|
jackie neufeld
|
September 14, 2014 at 1:20 am
Hi there,
A couple days ago we were alerted by customers that our site was “not safe”; after doing some digging I’ve found that Windows Defender says that Malware is detected when visiting our site (https://tiggys.ca). Apparently the “Trojan” JS/Iframe.DI is triggering the response. Avast Antivirus doesn’t seem to be triggered when browsing the site online.

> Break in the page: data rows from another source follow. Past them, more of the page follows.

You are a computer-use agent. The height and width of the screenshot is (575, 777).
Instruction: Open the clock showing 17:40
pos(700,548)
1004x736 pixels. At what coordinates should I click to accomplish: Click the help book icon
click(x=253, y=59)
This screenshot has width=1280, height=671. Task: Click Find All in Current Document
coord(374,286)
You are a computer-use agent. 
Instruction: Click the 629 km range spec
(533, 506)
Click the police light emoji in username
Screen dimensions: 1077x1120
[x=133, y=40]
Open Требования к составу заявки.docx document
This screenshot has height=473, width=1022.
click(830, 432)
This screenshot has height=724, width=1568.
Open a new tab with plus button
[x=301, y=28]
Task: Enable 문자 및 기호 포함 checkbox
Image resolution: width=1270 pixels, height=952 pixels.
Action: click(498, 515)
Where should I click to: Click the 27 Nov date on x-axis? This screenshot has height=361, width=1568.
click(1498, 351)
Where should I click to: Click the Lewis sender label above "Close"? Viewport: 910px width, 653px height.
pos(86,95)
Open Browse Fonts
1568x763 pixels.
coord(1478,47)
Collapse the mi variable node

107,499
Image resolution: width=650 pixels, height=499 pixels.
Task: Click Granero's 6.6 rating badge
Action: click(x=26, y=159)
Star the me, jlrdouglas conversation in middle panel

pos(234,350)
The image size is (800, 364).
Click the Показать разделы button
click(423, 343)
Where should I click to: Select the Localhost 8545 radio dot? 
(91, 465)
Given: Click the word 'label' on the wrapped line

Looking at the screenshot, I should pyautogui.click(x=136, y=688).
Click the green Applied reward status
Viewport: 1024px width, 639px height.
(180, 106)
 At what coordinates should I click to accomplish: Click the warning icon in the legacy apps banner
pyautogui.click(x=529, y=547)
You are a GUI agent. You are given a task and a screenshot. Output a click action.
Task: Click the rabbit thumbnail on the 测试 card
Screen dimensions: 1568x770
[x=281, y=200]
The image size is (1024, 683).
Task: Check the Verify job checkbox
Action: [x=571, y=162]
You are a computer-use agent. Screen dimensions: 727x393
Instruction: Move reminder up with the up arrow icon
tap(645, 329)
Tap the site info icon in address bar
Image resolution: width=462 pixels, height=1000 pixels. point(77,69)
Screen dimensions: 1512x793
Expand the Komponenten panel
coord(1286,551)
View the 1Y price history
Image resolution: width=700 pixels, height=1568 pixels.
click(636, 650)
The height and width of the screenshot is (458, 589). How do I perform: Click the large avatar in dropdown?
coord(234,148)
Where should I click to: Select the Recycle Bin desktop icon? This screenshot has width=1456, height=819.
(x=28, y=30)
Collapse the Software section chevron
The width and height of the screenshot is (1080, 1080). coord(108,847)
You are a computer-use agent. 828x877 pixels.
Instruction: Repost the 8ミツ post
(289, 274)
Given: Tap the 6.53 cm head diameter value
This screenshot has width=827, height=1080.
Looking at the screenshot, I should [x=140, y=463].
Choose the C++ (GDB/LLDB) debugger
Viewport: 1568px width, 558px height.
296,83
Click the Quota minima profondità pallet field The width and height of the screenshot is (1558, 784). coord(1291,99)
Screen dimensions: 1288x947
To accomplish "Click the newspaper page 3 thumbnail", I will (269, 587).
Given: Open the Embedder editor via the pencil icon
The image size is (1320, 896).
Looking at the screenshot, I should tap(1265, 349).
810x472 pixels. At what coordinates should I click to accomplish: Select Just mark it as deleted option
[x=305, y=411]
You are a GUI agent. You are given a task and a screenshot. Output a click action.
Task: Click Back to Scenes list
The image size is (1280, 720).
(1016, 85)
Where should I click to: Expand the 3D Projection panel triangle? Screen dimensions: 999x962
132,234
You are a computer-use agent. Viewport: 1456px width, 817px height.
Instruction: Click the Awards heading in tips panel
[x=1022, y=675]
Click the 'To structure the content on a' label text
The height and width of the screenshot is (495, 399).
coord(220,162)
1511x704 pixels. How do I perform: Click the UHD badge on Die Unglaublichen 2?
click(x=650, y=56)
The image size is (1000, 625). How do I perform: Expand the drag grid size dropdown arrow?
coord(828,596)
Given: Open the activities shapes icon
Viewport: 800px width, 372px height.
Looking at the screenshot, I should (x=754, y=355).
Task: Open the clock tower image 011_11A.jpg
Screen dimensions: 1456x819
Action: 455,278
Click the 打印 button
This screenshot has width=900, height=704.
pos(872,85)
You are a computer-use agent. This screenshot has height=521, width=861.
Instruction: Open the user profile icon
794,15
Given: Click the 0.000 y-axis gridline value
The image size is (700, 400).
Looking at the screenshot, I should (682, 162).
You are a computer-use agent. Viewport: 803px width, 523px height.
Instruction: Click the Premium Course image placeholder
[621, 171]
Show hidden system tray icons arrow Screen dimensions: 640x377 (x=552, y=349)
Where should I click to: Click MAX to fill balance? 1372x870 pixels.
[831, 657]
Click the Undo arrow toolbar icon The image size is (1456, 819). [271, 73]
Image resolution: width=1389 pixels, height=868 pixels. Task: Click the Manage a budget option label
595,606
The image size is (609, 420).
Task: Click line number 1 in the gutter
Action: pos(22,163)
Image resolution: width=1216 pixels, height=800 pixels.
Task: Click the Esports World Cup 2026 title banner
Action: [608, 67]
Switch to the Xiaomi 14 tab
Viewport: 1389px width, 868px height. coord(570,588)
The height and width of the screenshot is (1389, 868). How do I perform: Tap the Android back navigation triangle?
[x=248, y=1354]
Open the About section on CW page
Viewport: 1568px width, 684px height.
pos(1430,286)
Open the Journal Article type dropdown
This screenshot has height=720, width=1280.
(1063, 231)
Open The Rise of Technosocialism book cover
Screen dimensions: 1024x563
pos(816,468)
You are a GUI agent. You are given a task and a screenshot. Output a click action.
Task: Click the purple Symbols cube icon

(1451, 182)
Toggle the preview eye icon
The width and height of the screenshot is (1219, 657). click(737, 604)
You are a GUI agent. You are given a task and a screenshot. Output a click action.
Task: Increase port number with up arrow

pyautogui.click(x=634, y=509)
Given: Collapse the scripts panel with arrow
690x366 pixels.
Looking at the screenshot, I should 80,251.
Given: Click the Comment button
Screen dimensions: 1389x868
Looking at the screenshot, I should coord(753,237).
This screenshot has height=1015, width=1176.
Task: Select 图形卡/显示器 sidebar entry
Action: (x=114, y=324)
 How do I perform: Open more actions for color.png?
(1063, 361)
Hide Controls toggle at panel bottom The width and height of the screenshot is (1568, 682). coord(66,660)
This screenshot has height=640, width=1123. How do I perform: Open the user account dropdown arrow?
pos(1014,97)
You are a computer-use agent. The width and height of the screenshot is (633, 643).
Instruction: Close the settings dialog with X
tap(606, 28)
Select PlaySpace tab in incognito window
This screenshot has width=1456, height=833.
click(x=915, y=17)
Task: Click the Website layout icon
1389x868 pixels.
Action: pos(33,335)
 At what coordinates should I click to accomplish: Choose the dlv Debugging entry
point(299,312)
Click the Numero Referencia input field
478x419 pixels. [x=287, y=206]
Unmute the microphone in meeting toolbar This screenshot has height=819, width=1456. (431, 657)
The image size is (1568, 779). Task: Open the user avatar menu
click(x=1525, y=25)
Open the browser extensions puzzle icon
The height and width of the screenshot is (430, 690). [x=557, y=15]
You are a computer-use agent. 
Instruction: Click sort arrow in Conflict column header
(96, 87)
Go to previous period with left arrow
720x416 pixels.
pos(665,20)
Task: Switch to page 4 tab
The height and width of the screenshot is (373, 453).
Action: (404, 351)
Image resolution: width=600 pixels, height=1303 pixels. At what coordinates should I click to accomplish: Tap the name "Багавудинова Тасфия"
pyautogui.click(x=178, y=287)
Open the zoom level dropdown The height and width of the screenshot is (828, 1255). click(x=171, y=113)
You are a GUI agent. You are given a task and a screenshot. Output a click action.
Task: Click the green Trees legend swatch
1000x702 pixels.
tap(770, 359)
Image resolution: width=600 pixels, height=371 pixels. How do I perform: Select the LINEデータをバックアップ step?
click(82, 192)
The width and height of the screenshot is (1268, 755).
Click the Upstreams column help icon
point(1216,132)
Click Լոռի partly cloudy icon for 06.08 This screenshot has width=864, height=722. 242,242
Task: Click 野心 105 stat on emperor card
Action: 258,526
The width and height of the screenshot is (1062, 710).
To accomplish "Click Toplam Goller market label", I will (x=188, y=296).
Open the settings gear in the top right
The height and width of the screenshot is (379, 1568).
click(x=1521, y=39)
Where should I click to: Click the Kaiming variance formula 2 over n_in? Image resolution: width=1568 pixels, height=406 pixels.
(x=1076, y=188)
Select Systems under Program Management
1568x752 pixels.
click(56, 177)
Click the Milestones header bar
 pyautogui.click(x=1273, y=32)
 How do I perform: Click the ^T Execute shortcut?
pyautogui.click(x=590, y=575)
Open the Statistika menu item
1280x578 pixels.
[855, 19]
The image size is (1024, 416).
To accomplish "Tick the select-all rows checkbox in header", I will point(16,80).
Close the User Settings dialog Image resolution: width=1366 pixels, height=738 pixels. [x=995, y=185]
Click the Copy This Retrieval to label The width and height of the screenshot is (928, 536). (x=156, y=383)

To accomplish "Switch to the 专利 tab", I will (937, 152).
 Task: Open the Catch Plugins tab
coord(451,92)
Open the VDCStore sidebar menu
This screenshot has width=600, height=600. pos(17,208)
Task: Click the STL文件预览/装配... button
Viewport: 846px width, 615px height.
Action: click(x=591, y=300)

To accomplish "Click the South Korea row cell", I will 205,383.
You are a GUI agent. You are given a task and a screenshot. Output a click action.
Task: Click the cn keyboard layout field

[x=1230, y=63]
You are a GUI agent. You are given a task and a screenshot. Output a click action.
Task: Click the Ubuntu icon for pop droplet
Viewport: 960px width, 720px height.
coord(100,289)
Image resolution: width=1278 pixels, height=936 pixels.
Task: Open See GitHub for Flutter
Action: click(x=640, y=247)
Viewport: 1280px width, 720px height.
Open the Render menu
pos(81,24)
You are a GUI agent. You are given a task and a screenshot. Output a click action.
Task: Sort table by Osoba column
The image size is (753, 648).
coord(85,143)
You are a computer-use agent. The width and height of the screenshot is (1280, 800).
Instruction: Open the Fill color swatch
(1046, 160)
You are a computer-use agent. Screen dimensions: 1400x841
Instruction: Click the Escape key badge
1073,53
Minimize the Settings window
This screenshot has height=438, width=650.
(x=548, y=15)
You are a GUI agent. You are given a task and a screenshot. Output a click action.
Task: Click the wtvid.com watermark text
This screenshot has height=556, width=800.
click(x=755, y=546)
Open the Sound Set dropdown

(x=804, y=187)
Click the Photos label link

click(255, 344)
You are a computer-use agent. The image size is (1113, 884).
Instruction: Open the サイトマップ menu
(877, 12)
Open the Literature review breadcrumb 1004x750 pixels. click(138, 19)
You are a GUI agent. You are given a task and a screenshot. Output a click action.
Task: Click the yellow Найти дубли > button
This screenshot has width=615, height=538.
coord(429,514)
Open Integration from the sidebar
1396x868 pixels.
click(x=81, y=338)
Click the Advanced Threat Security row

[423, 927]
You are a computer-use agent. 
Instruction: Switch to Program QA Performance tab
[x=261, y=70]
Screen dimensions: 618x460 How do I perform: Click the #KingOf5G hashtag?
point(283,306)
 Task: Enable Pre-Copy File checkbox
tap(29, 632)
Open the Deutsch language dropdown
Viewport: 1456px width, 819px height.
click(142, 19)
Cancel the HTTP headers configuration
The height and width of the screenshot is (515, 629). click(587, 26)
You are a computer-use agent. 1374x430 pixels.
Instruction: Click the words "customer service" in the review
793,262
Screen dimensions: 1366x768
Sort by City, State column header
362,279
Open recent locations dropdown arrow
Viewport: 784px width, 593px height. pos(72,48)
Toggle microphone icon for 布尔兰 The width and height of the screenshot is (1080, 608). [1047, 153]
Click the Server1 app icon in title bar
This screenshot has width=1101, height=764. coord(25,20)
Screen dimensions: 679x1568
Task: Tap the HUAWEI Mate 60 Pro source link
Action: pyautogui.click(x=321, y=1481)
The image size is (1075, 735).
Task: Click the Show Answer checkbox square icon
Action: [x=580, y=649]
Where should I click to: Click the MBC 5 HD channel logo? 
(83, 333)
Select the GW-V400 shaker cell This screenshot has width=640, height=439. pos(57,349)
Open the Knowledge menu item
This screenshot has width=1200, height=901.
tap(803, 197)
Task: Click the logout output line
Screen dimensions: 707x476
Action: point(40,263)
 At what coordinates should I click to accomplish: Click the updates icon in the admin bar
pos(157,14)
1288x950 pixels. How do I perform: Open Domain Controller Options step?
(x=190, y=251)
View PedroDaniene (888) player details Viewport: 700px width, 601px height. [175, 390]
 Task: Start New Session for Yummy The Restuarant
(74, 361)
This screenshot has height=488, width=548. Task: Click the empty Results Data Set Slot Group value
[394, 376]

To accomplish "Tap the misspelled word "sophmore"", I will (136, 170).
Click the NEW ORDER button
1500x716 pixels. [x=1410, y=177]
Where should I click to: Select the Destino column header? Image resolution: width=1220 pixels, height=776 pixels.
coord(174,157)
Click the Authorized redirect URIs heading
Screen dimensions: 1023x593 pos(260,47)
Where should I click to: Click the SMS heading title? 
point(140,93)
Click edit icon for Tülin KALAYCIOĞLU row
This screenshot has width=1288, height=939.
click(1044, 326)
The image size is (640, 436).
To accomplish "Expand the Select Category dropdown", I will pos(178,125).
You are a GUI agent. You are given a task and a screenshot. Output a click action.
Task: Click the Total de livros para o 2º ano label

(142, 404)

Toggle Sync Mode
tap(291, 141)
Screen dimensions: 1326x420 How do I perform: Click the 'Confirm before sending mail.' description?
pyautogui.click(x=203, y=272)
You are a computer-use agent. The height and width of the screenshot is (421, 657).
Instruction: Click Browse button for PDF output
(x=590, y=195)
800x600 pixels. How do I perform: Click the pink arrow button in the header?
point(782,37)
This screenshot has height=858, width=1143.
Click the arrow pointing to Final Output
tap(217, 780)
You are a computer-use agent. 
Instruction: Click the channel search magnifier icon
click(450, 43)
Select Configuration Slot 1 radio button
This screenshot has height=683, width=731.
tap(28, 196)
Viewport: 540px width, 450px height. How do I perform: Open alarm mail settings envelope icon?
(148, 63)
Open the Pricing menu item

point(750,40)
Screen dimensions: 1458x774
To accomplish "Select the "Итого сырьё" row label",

I’ve scanned the site with multiple malware detectors, and all say the site is clean. I’ve also searched through the most common places a backdoor or malicious file would be hidden (ie htaccess, wp-config, index.php, plugins, themes and uploads folders), and have found nothing. However, when scanning individual files (with both Windows Defender and Avast) a number of files in the Event Espresso plugins folders are flagged as malware (specifically in the espresso-calendar>scripts folder). I’ve looked through the code and can’t find anything obvious, so can only assume the programs are returning a false positive?
I wanted to bring this to your attention as I’m not sure if anyone else has had this issue, and want to know if something can be done about it since those customers who use Windows Defender are going to be discouraged from visiting our site altogether, let alone paying for classes online.
Thanks
|
|
Lorenzo Orlando Caum
|
September 14, 2014 at 4:02 pm
Hi,
No issues are being reported by other web services:
http://www.UnmaskParasites.com/security-report/?page=tiggys.ca
http://sitecheck.sucuri.net/results/tiggys.ca
—
Lorenzo
|
|
jackie neufeld
|
September 14, 2014 at 7:32 pm
Thanks for the reply; I’ve received the same results showing that the site is safe, but for some reason Windows Defender continues to flag the site as downloading malware. I guess I was just wondering if there’s some way to prevent this from happening as customers are concerned about it, even though they have no need to be.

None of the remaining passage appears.